Task to track reboots for an*, kafka*, etc
Description
Details
| Subject | Repo | Branch | Lines +/- | |
|---|---|---|---|---|
| hadoop.reboot-workers: make host override smarter | operations/cookbooks | master | +26 -11 |
| Status | Subtype | Assigned | Task | ||
|---|---|---|---|---|---|
| Restricted Task | |||||
| Open | RKemper | T411568 October 2025 Bullseye reboots: Data Platform Engineering-owned hosts |
Event Timeline
Change #1214664 had a related patch set uploaded (by Ryan Kemper; author: Ryan Kemper):
[operations/cookbooks@master] hadoop.reboot-workers: make host override smarter
an-worker* partially done. made https://gerrit.wikimedia.org/r/c/operations/cookbooks/+/1214664 to allow us to reboot a subset of a cluster's hosts while still handling the need to restart one journal node at a time properly. patch needs a bit of fixup.

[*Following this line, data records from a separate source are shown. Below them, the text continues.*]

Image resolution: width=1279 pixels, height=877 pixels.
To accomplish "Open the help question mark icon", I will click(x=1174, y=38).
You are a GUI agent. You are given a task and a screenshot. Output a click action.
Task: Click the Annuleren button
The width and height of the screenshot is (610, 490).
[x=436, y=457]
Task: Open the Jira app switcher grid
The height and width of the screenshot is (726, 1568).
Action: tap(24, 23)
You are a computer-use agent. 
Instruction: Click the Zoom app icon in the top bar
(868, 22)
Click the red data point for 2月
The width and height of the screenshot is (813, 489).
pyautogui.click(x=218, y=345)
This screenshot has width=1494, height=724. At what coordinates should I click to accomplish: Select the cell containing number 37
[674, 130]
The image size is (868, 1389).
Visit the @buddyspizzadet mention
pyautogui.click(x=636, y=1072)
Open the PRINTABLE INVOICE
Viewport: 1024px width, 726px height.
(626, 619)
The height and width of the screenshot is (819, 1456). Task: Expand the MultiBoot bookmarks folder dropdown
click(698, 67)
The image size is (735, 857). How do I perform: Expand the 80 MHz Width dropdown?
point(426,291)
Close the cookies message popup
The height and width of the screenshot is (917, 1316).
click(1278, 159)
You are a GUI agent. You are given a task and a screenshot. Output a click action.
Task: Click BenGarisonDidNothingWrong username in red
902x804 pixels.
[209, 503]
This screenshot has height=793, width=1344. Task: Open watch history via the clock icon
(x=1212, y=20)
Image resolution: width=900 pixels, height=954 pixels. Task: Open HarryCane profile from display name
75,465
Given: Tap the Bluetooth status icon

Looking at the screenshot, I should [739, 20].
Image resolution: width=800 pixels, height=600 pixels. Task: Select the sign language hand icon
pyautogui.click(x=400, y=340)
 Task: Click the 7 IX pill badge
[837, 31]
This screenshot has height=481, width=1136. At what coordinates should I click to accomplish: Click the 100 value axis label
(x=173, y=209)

stat hosts will be restarted tomorrow
Oh, with respect to the patch, we should also get https://gerrit.wikimedia.org/r/c/operations/cookbooks/+/976163/1/cookbooks/sre/hadoop/reboot-workers.py reviewed and merged at the same time since it's directly relevant to this
Mentioned in SAL (#wikimedia-operations) [2025-12-04T22:11:08Z] <ryankemper@cumin2002> DONE (PASS) - Cookbook sre.hosts.downtime (exit_code=0) for 2:00:00 on stat[1008-1011].eqiad.wmnet with reason: T411568
Mentioned in SAL (#wikimedia-operations) [2025-12-04T22:20:44Z] <ryankemper> T411568 Rebooting stat*
Stat host reboots completed.
Shifting gears to rebooting an-test*. Note there's still lots of an-worker* hosts that need to be rebooted, but that will be easier once I finish the patch I mentioned above.